Dialética da Intolerância à Brasileira: senhor e escravo outra vez?

Mãe Rosa de Itaparica (no primeiro plano) com duas de suas filhas de santo
Mãe Rosa de Itaparica (no primeiro plano) com duas de suas filhas de santo

Ler no dia 25 de janeiro o editorial de O Globo condenando a intolerância religiosa no Brasil foi boa notícia. Porém, é importante estranhar os argumentos que ali pretendem se solidarizar com a causa para de fato apoiar o Movimento contra a Intolerância Religiosa.

Aconselha-se naquele texto a não confiarmos na nossa histórica paz religiosa baseada na “convivência íntima da casa-grande com a senzala”, isso entre outras afirmações quanto ao “sincretismo” que manteve as coisas tranquilas.

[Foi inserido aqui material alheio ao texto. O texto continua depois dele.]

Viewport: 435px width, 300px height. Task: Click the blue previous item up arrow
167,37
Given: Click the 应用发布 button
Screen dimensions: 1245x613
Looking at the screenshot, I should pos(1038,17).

Se manifestar contra a intolerância, em linhas gerais, é tomar a mesma direção que o Movimento Social que tem clamado por uma Política Nacional de Combate à Intolerância Religiosa. Contudo, as boas intenções nesse e em qualquer caso não devem deixar de fora a necessidade de que a mobilização solidária contra a intolerância se informe bem, evitando se alimentar do mesmo veneno que produz a discriminação.

É importante registrar que a nossa história tem exemplos melhores e confiáveis de libertação e convivência entre pares de religiões diferentes. São exemplo os esforços ecumênicos contra a Ditadura instalada em 1964, bem como os esforços de religiosos e religiosas por constituintes soberanas e constituições com caráter laico (ainda que em nome de Deus). Há muitos exemplos a recuperar, alguns de tempos de calmaria e outros turbulentos – a la Canudos ou da história da formação de Quilombos e de outras ações anti-escravidão.

Vamos sim nos valer de nossa história. A mesma que não deixou os protestantes formarem casas de culto até a República e que manteve a mão forte policial contra os cultos afro-brasileiros até os anos de 1970… Mas não esqueçamos por isso da história recente, na qual se produziu uma critica fundamental a intolerância religiosa à brasileira como um atual e indecoroso capítulo do racismo.

Em nome das vitórias recentes, do Dia Nacional de Combate à Intolerância Religiosa e de algumas mortes que se tem produzido (como no #casomaerosa) a boa vontade e a solidariedade devem vir acompanhadas da reflexão: não é, de fato, da dialética do senhor e do escravo que vamos partir para a superação da intolerância. Os casos e relatos de superação vêm justamente da história de engajamento pela liberdade e igualdade para todos os crentes e não crentes. Qualquer outro exemplo da nossa história de cuja paz se aprenda como subordinação de uns em favor da tranquilidade de todos, não é aprendizado, é envenenamento do projeto que se quer para o futuro. Projeto que tem um bom exemplo do que se alcançou no Estatuto Estadual da Igualdade Racial da Bahia.

Embora o Estado não esteja completamente imóvel – ao produzir leis e algumas iniciativas como as que engatinham na Secretaria Nacional de Direitos Humanos -, evocamos a que muito mais seja feito e que bancadas do preconceito não se oponham outra vez aos avanços, como ocorreu na votação do Estatuto Nacional da Igualdade Racial.

O dia a dia não tem sido de trégua e a intolerância tem gerado vítimas. Expulsões de terreiros de favelas, morte de religiosos, terreiros queimados… Assim, que venha a solidariedade, mas que se abra no mesmo sentido a aprender com a história, tanto dos derrotados como dos iguais, mas nunca de um pseudo bom sentido vindo da dominação (como no modelo “casa grande & senzala”), onde nunca se baseará um verdadeiro convívio social salutar, e menos ainda um Estado Laico para todas e todos.